Sofro uma transformação repentina e viro cliché: pão pão, queijo queijo; pontos nos i's; preto no branco; cá se fazem, cá se pagam; colhe-se aquilo que se planta. Ponho o dvd, do Cinema Paradiso na memória, que me relembra rapidamente que vão sempre existir coisas que nunca vou mudar.
Não gosto de ingratos.
5 comentários:
Pois tu és assim. Pertences aquelas pessoas que vestem a capa de super mulher e saiem em defesa dos "fracos e oprimidos" (onde é que eu já ouvi isto?).
Mas também gostas de receber. Quem não gosta? Isso chama-se Amizade.
se serve de consolo(acho que não)...por estes lados também os há...os ingratos...acho que um pouco por todo lado...infelizmente...
Pois.
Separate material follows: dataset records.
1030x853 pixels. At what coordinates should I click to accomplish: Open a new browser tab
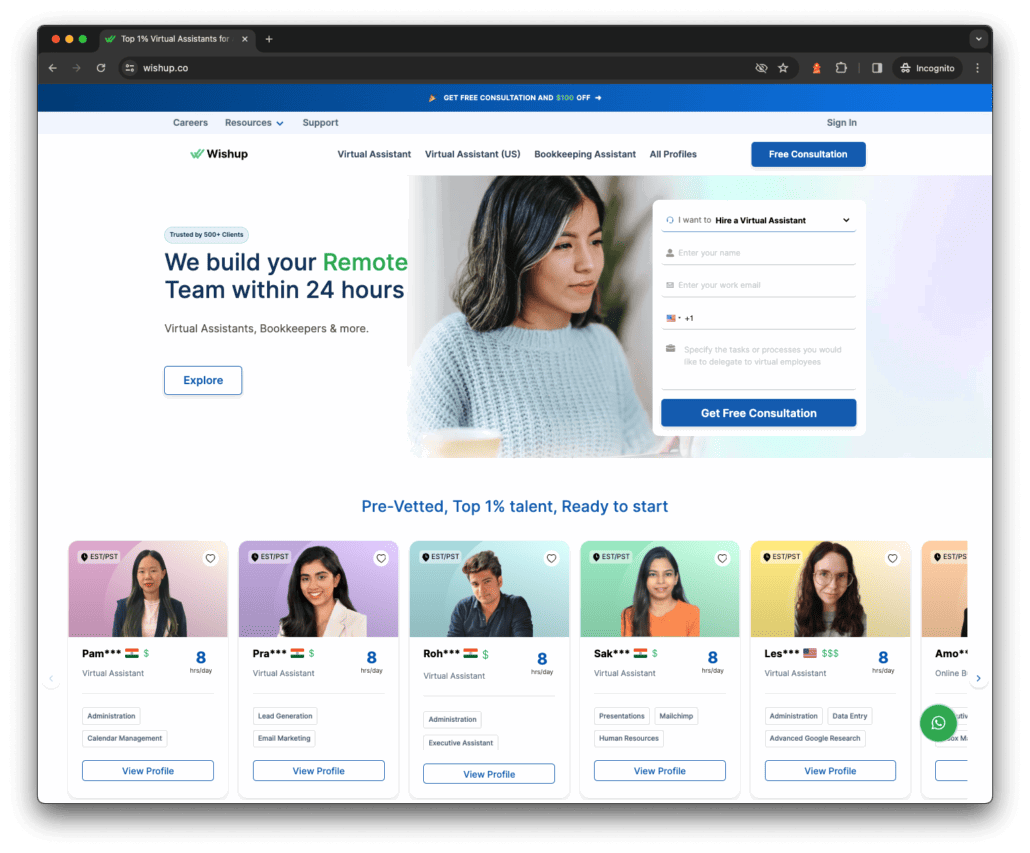(x=269, y=39)
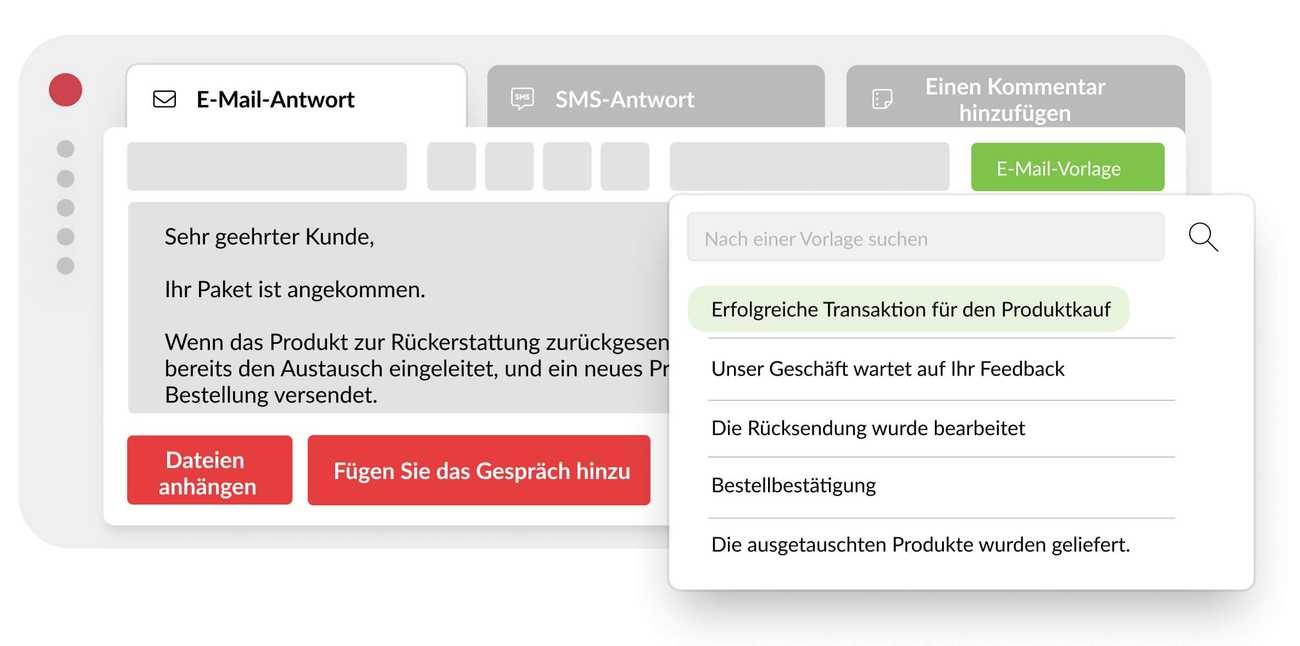Open the E-Mail-Vorlage template dropdown
This screenshot has width=1300, height=646.
coord(1067,167)
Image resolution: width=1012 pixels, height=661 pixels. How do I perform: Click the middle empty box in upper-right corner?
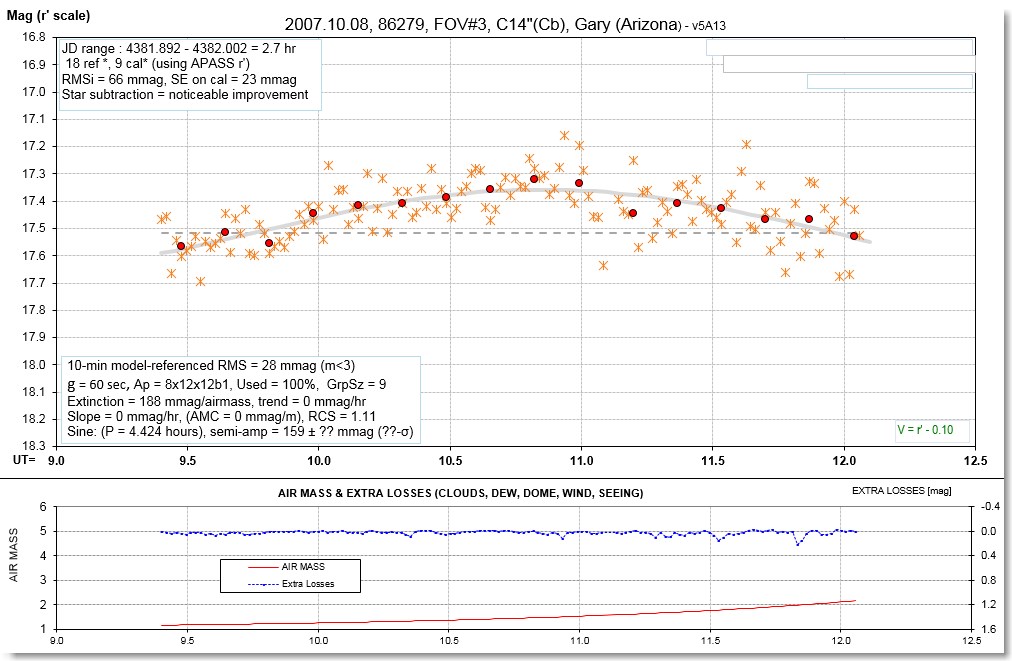(848, 64)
Por vezes educação confunde se com preocupação e a carência é muita e o desejo de se ter uma almofada para todo o serviço é grande. a almofada gasta-se. Precisa também de descanso e de ser ouvida. Mas eles sabem lá que a almofada precisa de algo...não é?
Beijinho
Ego, ou fazem-se de desentendidos . . .
"Viver todos os dias cansa".
Lê este livro.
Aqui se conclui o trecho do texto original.